Key Highlights
- Both Brent crude and WTI have surged approximately 12% this week amid escalating U.S.-Iran tensions
- U.S. military conducted its sixth consecutive night of operations against Iran on Thursday
- Tehran has instructed Houthi partners to prepare for potential Red Sea shipping route closure if American forces target Iranian energy infrastructure
- Maritime activity through the Strait of Hormuz has declined significantly following U.S. naval blockade implementation at Iranian ports
- American crude oil reserves decreased by 1.7 million barrels during the week ending July 10, signaling tighter supply conditions
Crude oil prices pushed higher on Friday, concluding a week that saw both primary benchmarks register gains of approximately 12%. Brent crude futures climbed to roughly $84.38 per barrel, while U.S. West Texas Intermediate reached levels near $78.71 per barrel.

The upward momentum followed another night of military exchanges between Washington and Tehran, marking the sixth consecutive evening of strikes. American military officials stated their operations targeted Iranian military infrastructure and capabilities.

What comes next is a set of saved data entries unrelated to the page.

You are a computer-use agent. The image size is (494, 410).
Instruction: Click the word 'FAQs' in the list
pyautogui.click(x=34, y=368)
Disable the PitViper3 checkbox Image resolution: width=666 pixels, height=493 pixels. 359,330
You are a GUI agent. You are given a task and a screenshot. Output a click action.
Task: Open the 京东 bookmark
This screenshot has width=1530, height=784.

Iran’s armed forces retaliated with renewed assaults on American installations across the Middle East on Friday morning, including what Tehran characterized as its inaugural direct offensive in Syria. The Iranian military also deployed missiles and unmanned aerial vehicles toward U.S. military installations in adjacent nations, targeting a recently enhanced air base located in Jordan.

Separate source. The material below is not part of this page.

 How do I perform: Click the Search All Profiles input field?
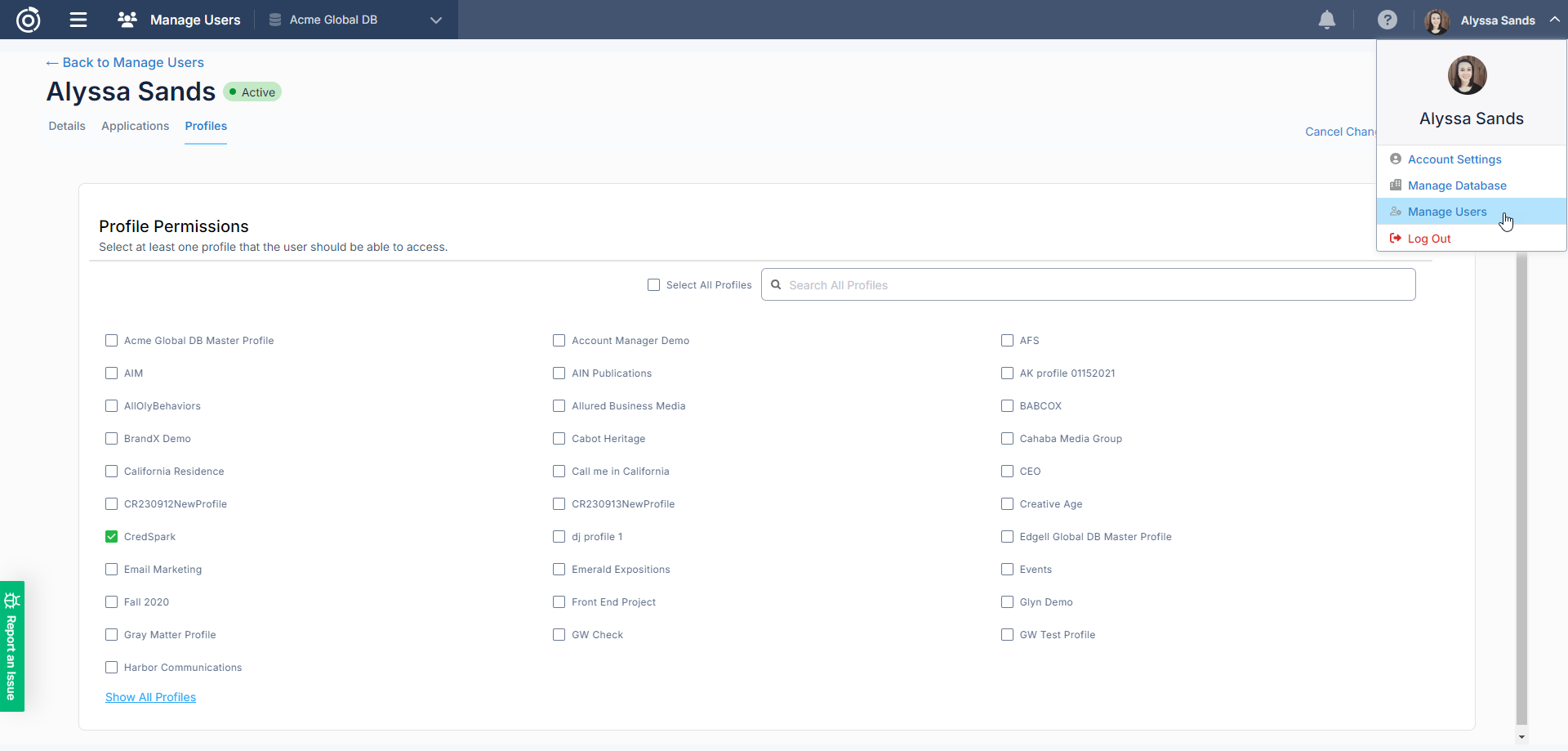point(1094,285)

Brent crude is currently positioned for its third successive weekly advance. WTI is poised for a second straight week of gains.
Critical Maritime Chokepoints Under Threat
The Strait of Hormuz remains crucial to worldwide oil supply chains. Approximately 20% of global petroleum and refined products transit through this narrow waterway.
Shipping activity through the strategic passage has decreased substantially this week following Washington’s reinstatement of naval blockade measures at Iranian port facilities. This reduction in maritime traffic has introduced additional geopolitical risk premiums into commodity pricing.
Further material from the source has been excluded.